■ **Prompt**: I would like each line of the data that holds the word "computer" copied out.

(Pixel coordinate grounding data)

• • • • •

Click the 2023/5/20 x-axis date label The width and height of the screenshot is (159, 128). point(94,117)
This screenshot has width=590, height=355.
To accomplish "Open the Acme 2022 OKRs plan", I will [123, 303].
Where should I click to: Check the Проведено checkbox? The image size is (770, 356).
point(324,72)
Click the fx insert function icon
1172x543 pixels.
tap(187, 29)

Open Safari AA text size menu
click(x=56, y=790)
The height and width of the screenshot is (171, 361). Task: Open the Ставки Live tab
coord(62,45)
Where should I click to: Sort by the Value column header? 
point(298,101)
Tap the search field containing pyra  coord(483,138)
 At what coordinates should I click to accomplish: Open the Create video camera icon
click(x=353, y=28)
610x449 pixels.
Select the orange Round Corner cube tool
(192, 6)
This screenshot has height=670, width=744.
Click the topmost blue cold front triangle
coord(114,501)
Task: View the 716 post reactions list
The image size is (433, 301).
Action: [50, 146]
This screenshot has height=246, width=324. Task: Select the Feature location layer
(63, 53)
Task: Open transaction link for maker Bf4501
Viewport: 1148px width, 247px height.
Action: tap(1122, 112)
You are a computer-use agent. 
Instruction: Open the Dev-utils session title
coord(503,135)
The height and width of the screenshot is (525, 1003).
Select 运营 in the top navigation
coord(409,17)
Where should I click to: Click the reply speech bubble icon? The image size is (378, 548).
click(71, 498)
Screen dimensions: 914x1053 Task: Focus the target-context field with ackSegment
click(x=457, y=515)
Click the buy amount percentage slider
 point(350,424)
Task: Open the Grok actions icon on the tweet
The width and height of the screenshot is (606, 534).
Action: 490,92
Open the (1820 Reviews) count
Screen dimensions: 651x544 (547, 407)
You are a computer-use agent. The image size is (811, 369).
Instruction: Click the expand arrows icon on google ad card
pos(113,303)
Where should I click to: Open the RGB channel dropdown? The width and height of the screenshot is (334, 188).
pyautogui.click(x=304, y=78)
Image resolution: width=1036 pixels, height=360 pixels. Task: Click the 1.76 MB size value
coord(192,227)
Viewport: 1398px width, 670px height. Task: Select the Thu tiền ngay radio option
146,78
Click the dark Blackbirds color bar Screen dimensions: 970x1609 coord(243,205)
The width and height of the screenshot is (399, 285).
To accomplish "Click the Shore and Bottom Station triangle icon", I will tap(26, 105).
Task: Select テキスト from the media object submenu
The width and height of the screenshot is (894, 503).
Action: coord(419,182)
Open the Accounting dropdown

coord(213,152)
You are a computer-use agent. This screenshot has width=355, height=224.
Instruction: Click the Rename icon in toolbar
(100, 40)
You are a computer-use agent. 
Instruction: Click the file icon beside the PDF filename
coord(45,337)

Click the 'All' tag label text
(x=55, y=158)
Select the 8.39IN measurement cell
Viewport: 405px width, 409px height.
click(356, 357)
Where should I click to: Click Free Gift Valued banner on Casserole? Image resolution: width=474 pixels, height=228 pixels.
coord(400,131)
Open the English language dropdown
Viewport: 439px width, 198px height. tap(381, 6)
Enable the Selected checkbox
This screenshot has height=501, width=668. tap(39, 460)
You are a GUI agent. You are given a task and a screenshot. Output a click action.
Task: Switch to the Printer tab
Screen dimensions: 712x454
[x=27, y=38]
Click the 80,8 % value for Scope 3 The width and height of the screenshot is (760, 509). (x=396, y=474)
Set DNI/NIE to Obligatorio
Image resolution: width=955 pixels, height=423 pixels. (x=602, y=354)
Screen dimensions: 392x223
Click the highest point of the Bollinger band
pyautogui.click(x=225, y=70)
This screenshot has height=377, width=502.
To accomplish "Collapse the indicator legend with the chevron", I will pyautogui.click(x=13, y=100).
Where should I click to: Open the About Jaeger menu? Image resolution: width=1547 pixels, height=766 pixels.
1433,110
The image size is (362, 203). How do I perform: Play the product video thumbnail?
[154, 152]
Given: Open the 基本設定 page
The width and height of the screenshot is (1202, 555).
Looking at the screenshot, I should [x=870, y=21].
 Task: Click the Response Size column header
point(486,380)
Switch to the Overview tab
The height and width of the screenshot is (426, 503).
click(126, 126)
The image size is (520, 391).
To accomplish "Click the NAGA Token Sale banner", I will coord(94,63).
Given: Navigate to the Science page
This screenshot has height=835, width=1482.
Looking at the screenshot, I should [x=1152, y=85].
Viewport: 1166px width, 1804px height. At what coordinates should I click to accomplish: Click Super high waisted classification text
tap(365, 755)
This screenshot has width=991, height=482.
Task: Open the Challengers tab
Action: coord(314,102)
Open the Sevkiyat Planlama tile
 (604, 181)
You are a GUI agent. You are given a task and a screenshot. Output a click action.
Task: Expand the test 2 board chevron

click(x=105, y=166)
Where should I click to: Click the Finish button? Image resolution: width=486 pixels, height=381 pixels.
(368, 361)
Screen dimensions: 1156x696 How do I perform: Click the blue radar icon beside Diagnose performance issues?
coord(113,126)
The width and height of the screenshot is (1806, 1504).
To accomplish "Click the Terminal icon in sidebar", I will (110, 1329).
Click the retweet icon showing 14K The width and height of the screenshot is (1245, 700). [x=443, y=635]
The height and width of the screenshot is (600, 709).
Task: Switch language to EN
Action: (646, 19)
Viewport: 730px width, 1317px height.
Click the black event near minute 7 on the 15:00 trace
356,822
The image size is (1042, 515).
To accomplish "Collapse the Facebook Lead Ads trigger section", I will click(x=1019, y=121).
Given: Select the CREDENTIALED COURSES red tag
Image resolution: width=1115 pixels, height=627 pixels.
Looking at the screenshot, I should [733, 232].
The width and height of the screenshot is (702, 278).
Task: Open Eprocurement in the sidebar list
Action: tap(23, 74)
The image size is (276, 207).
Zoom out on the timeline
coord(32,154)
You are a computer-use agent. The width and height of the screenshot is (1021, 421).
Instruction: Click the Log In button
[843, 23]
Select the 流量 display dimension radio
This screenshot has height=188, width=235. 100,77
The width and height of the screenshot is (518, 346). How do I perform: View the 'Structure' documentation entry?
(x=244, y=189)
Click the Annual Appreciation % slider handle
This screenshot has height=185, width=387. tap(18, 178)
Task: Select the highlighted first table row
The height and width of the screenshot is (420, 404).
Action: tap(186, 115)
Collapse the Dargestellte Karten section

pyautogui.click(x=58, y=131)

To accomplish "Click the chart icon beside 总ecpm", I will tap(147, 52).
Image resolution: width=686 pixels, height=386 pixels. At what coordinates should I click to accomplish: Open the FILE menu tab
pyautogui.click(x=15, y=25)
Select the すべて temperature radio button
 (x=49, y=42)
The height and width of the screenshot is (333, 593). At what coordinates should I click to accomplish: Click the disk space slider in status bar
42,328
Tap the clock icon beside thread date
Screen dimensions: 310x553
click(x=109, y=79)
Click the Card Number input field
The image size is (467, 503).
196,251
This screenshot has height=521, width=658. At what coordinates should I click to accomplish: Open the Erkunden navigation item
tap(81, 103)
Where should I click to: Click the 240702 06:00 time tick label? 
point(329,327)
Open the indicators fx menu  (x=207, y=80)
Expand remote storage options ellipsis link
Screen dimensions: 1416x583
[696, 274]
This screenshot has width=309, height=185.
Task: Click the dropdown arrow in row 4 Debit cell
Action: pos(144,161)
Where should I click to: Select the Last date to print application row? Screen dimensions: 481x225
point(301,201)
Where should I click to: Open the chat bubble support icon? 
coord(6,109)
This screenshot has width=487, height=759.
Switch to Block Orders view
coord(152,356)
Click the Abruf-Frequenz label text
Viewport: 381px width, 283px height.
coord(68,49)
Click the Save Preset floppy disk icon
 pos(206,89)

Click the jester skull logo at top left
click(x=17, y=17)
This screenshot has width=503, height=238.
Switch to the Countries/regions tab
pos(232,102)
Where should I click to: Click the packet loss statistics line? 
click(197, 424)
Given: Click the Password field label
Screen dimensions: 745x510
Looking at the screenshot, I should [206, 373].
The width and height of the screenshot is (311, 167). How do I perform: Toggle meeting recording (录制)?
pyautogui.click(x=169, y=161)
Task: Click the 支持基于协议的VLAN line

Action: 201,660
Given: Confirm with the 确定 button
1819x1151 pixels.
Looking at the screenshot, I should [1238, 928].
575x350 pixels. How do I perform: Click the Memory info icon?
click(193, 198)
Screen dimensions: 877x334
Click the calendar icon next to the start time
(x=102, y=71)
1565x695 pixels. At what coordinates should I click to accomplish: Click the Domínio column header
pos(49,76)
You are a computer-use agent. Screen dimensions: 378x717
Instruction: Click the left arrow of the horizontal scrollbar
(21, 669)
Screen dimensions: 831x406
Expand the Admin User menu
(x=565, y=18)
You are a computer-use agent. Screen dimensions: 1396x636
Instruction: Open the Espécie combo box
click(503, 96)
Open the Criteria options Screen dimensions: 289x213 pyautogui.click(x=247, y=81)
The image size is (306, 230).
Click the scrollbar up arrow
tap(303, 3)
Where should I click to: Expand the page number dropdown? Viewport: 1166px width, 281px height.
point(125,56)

• • • • •

■ **Answer below**:
You are a computer-use agent. 
You are a computer-use agent. The image size is (811, 369).
You are a computer-use agent. This screenshot has width=355, height=224.
You are a computer-use agent. 
You are a computer-use agent. The width and height of the screenshot is (1021, 421).
You are a computer-use agent. Screen dimensions: 378x717
You are a computer-use agent. Screen dimensions: 1396x636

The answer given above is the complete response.